Word and element locating data
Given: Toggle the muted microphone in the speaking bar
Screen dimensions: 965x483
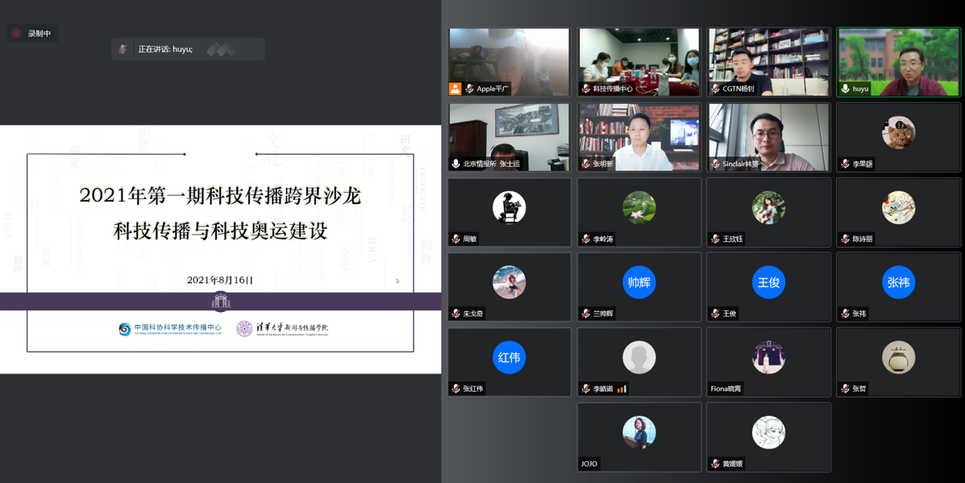Looking at the screenshot, I should tap(123, 49).
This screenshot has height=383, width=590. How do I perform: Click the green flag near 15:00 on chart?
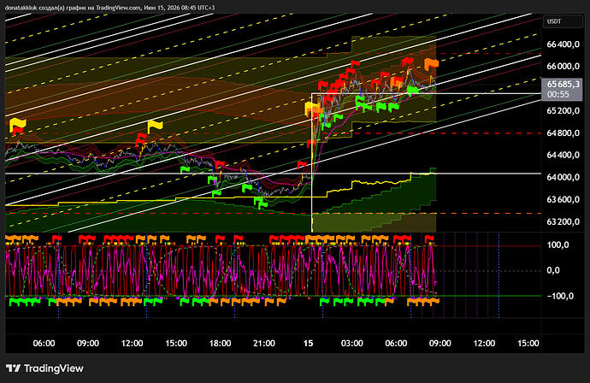(x=185, y=169)
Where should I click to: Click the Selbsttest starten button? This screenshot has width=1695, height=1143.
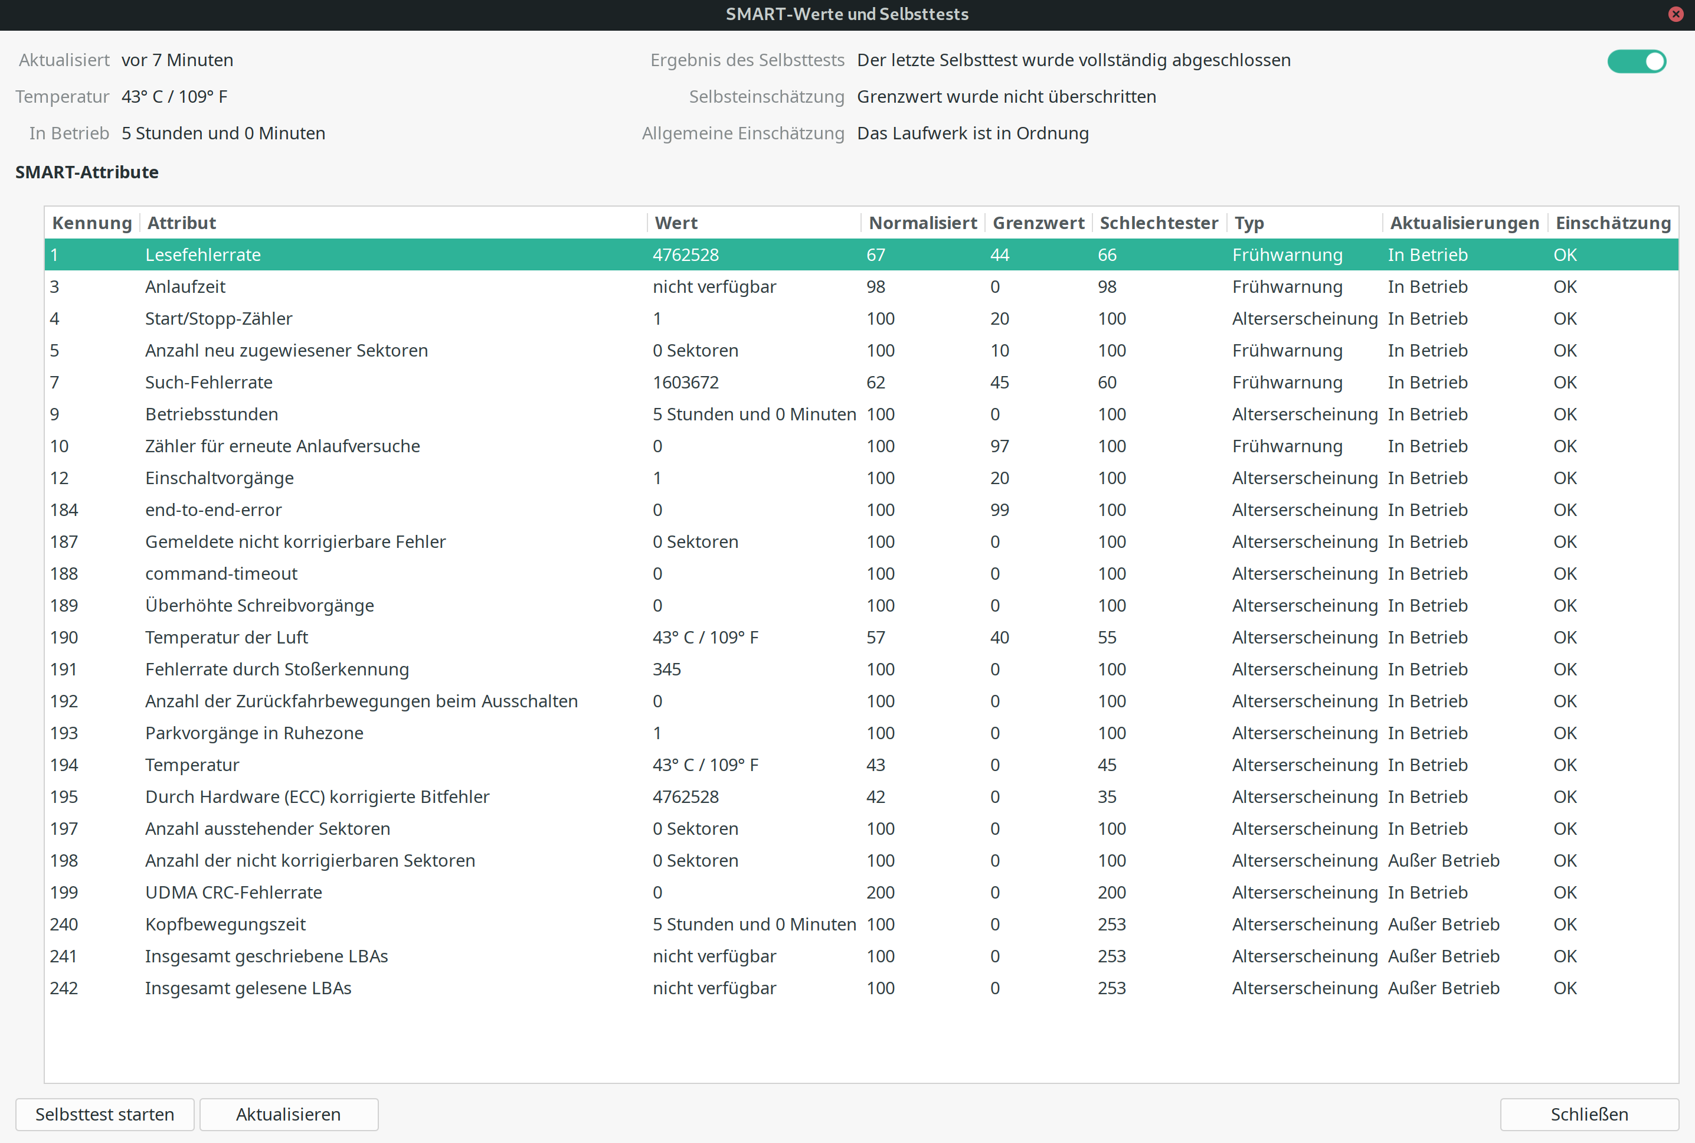(x=105, y=1114)
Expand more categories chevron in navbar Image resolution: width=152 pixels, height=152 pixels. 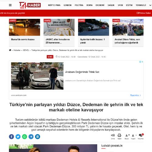click(150, 5)
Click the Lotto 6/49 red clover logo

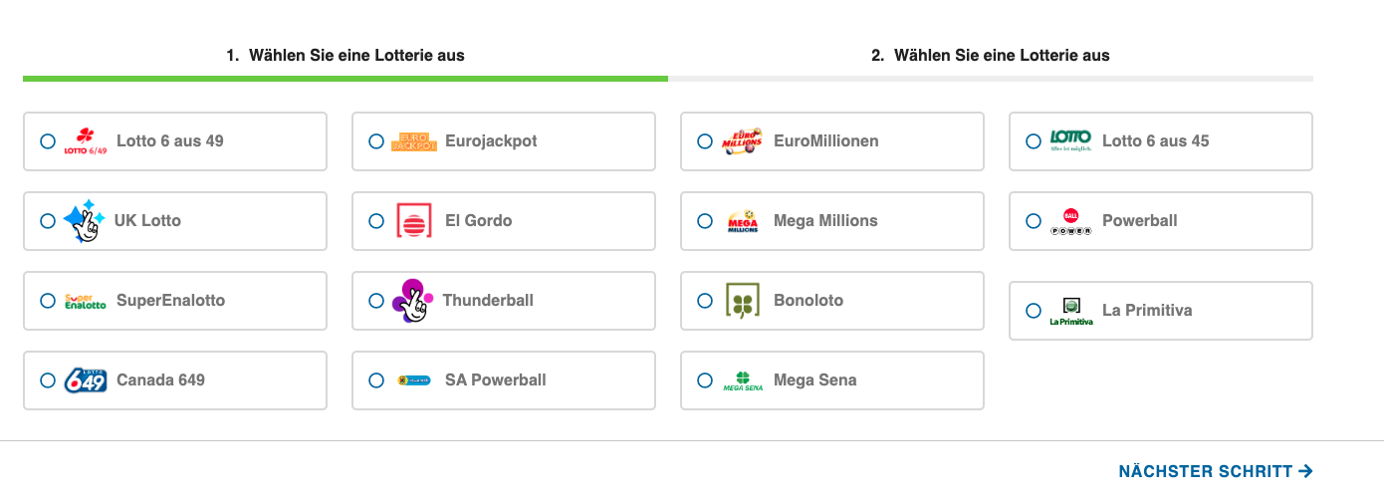[x=85, y=141]
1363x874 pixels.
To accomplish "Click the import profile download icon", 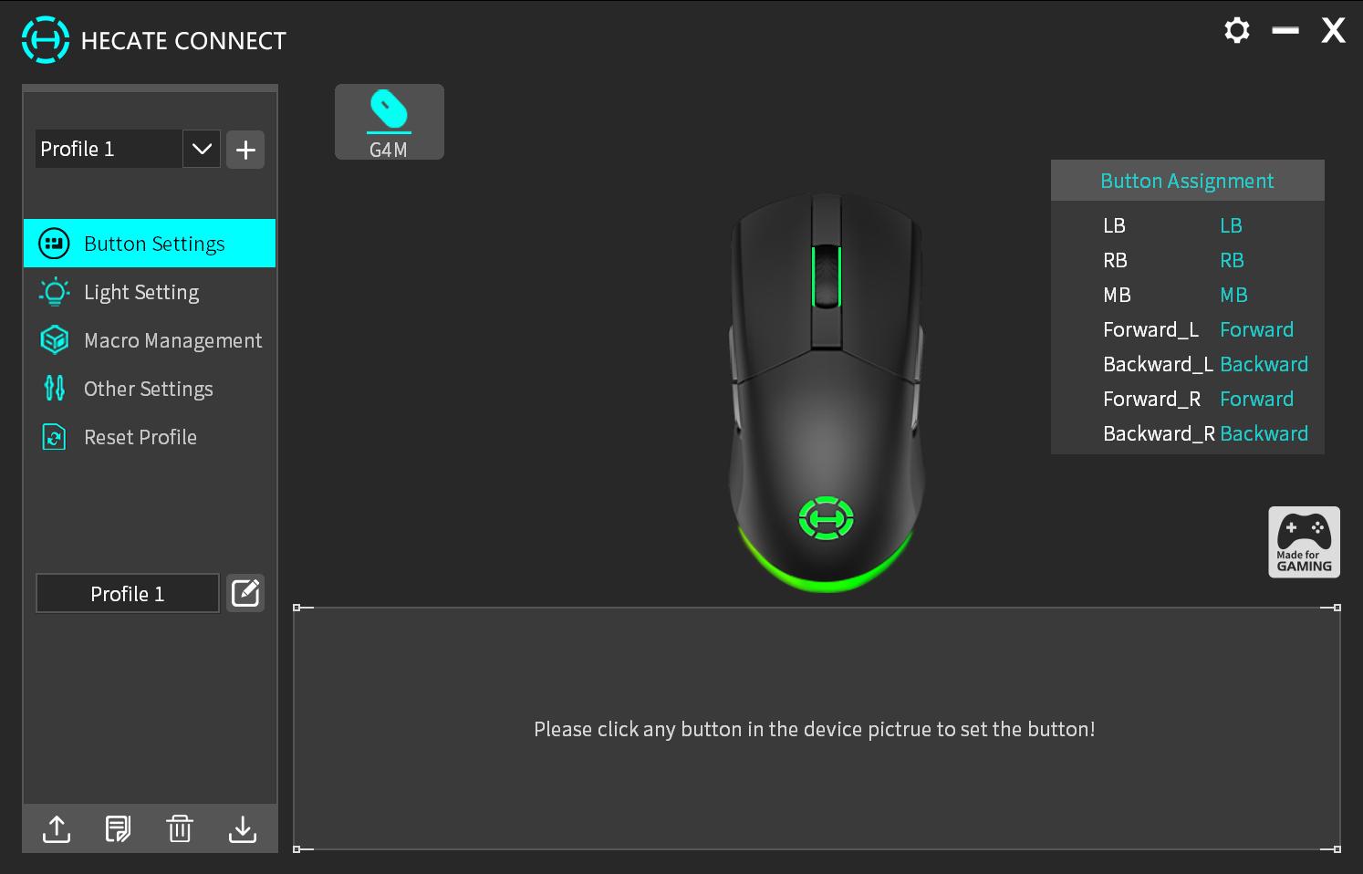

Task statement
Write out everything from "Click the Lotto 6/49 red clover logo" down to the end of the records again, substituting "emblem" for "logo" and changing nothing else. Leave the pictures out of your answer.

Output of the task
Click the Lotto 6/49 red clover emblem

[x=85, y=141]
1363x874 pixels.
To accomplish "Click the import profile download icon", 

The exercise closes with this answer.